Task to carry out: From the profile of Cynthia Greenleaf, return word for word the passage that begins with the words containing "Cynthia Greenleaf (Inducted" and ends with "nationally and internationally.".

Exercise text:
* * * * * * * * *

Cynthia Greenleaf (Inducted 2022)

Senior Research Scientist Emerita Literacy
West Ed

Email: 

cgreenl [at] wested.org

Curriculum Vitae: 

Biographical Statement

Dr. Cynthia Greenleaf, founder of the Strategic Literacy Initiative and Senior Research Scientist (emerita) in Literacy at WestEd*, is a passionate advocate for high-quality literacy education for all. She has conducted cutting-edge research in academic and disciplinary literacy and translated it into powerful teacher professional development for nearly three decades. Her work to design, develop, and bring to scale the Reading Apprenticeship® Instructional Framework has improved teaching and learning for hundreds of thousands of secondary and college students and their teachers, nationally and internationally.

Dr. Greenleaf leads collaborative, design-based research supporting the ongoing development of Reading Apprenticeship and its inquiry-based professional learning model and contributes to national and international efforts to advance academic and disciplinary literacies. With extensive experience in powerful teacher professional learning and academic literacies, Dr. Greenleaf has also co-directed several large-scale validation studies and dissemination projects, bringing Reading Apprenticeship to over one million students in high-needs districts across the country. Large-scale randomized controlled studies have validated Reading Apprenticeship’s effectiveness in improving students’ subject area engagement, literacy, and achievement.**

Dr. Greenleaf served as Content Lead on the 2026 National Assessment of Educational Progress (NAEP) Reading Framework update and from 2010 – 2016 as Co-Principal Investigator of Project READI, a federal research and development project for the Reading for Understanding Initiative of the Institute of Education Sciences. This initiative developed instructional strategies, technology, curricula, teacher professional development, and assessment to increase the reading comprehension of students in grades 6-12.

* * * * * * * * *

Exercise data:
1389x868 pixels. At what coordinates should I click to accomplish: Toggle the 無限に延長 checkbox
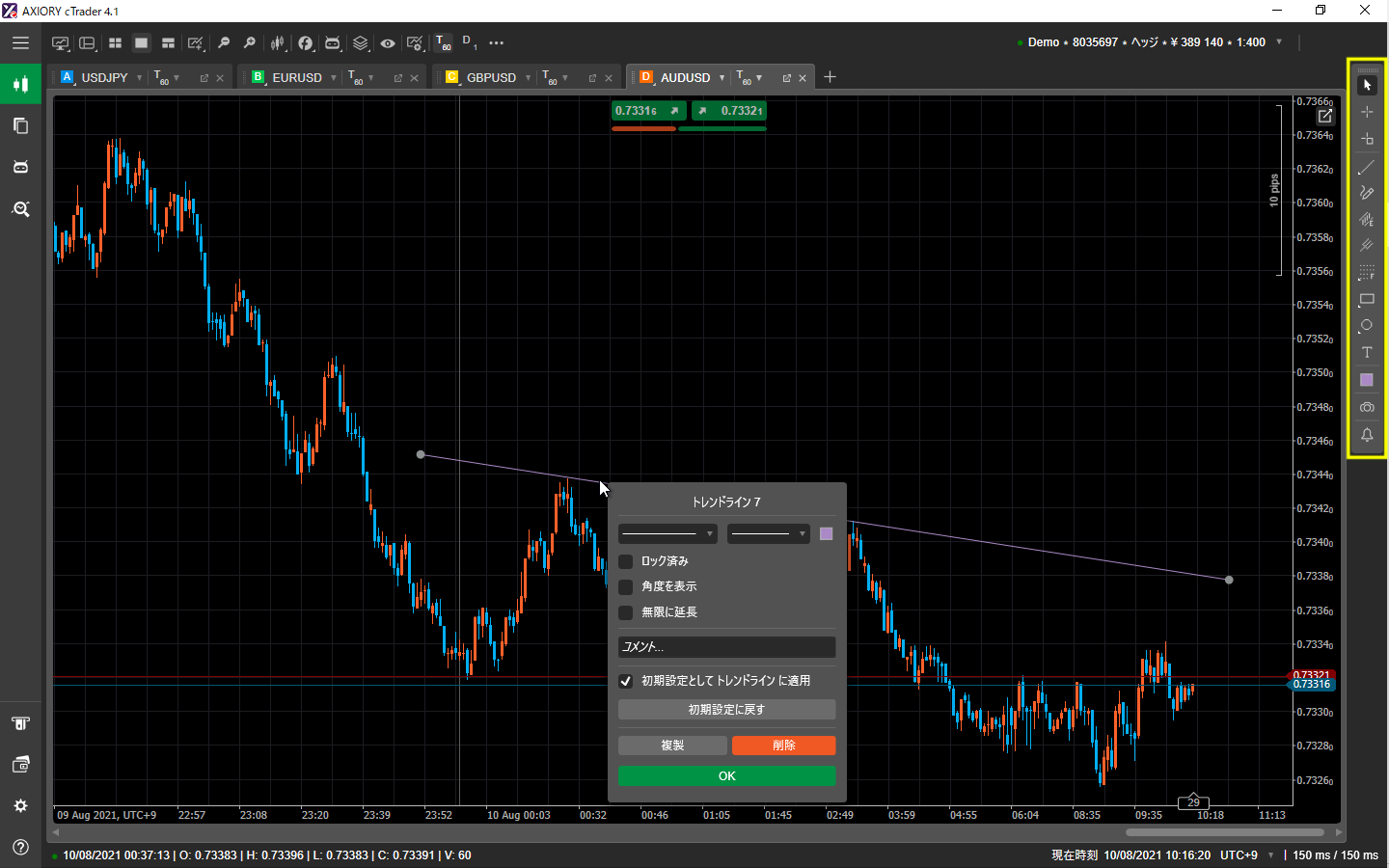(626, 612)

* * * * * * * * *

Answer space:
Cynthia Greenleaf (Inducted 2022)

Senior Research Scientist Emerita Literacy
West Ed

Email: 

cgreenl [at] wested.org

Curriculum Vitae: 

Biographical Statement

Dr. Cynthia Greenleaf, founder of the Strategic Literacy Initiative and Senior Research Scientist (emerita) in Literacy at WestEd*, is a passionate advocate for high-quality literacy education for all. She has conducted cutting-edge research in academic and disciplinary literacy and translated it into powerful teacher professional development for nearly three decades. Her work to design, develop, and bring to scale the Reading Apprenticeship® Instructional Framework has improved teaching and learning for hundreds of thousands of secondary and college students and their teachers, nationally and internationally.